In conjunction with that, a couple weeks ago 60 businesses called upon the U.S. insurance industry to halt insuring and investing in fossil fuel projects. “Coal, oil, and gas infrastructure can’t operate without insurance” the group said in a statement. Note that in this statement, oil and gas were added to the list.

But, the pressure on our industry doesn’t stop there. Early last month, Morgan Stanley became the first major U.S. investment bank to pledge it would achieve a net-zero emission goal in its lending portfolio by 2050, in line with the goals of the Paris Agreement on climate change.

Then, one day later, JPMorgan Chase released a press statement noting that it was adopting a financing commitment that is aligned to the goals of the Paris Agreement. To quote from JPMorgan’s press release, “Climate change is a critical issue of our time. The goals set in the Paris Agreement are commendable and ambitious, but the world is not on track to meet them. While the world has a long way to go, we at JPMorgan Chase want to do more. That means working with clients, policymakers, and advocates to transition our economy and turn the goals of Paris into a reality.”

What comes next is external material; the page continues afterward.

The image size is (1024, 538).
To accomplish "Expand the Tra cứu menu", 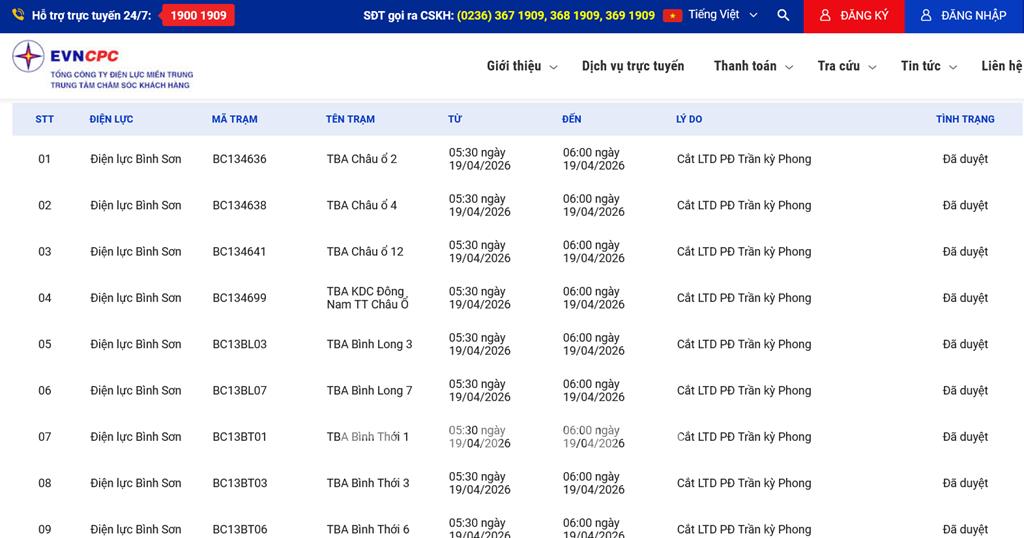I will [x=846, y=66].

This is definitely an issue we’ll  continue to monitor.

On a lighter note, we’ve covered a lot of numbers and have talked about assets. A few weeks ago, an employee — or that group many of us refer to as “our most valuable asset” — made the following comments to her manager. “I’m very fortunate to work for Basin Electric. It’s not often one can say they truly love their job. There are always going to be ups and downs, but the cooperative spirit is contagious. We need to remind ourselves sometimes just how lucky we are. And being able to work through this COVID pandemic experience should be an eye-opener to employees as to how very fortunate we are. Sometimes there are frustrations that get me down, but through this experience, we need to ask what more can we give of ourselves to our jobs because Basin has given us, especially in this situation, more than most employers.”

In light of everything going on around us and affecting our daily lives, this may just be the opportune time to be silent — to listen and lead.